Dataset entries:
____

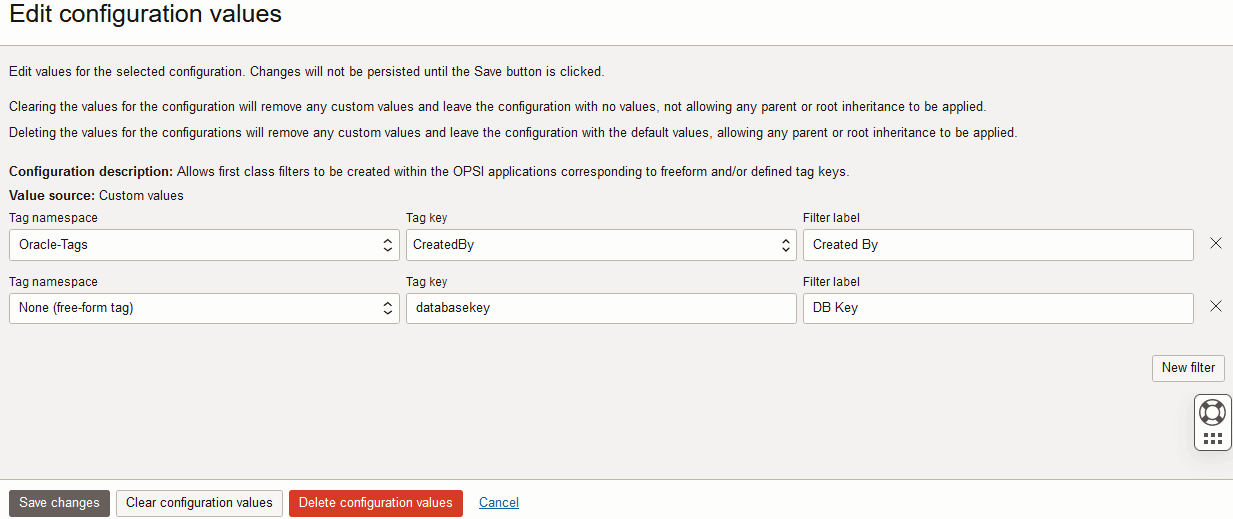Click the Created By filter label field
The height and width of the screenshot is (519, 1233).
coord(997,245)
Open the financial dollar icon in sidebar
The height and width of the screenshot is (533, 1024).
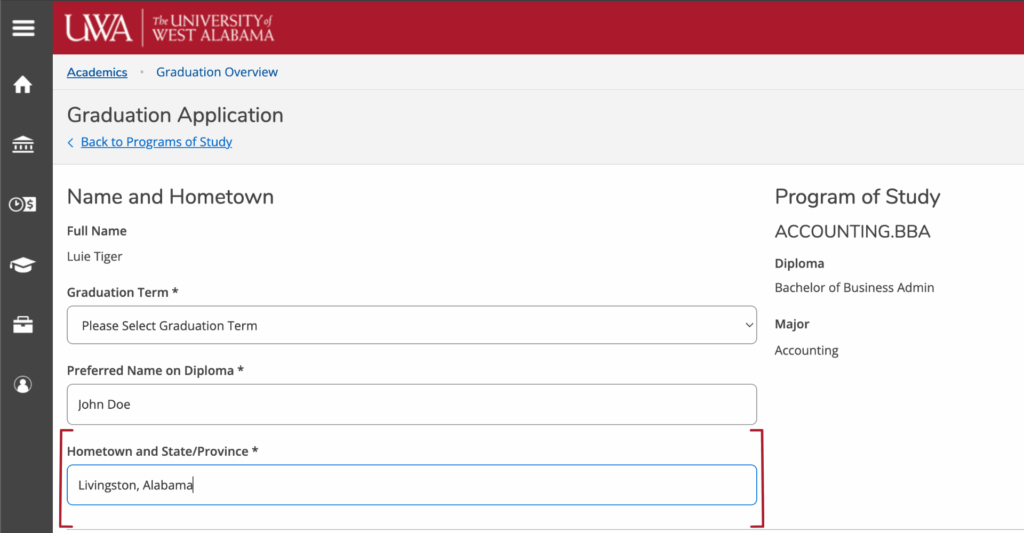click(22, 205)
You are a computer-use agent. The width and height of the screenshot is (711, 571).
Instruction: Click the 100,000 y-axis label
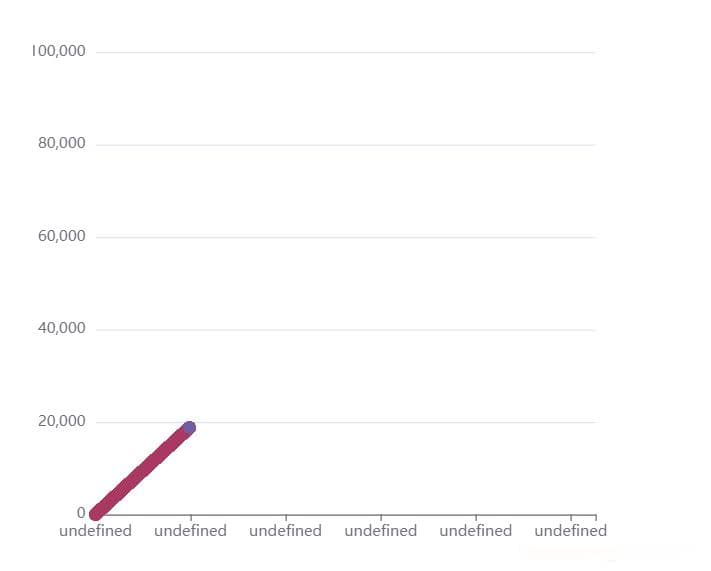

____

- Task to complete -
The lines to reproduce run from the line containing "The height and width of the screenshot is (533, 1024)." through the last line of the records above, both included. Copy them exactly and drop the pictures.

- Solution to this problem -
The height and width of the screenshot is (533, 1024).
click(22, 205)
You are a computer-use agent. The width and height of the screenshot is (711, 571).
Instruction: Click the 100,000 y-axis label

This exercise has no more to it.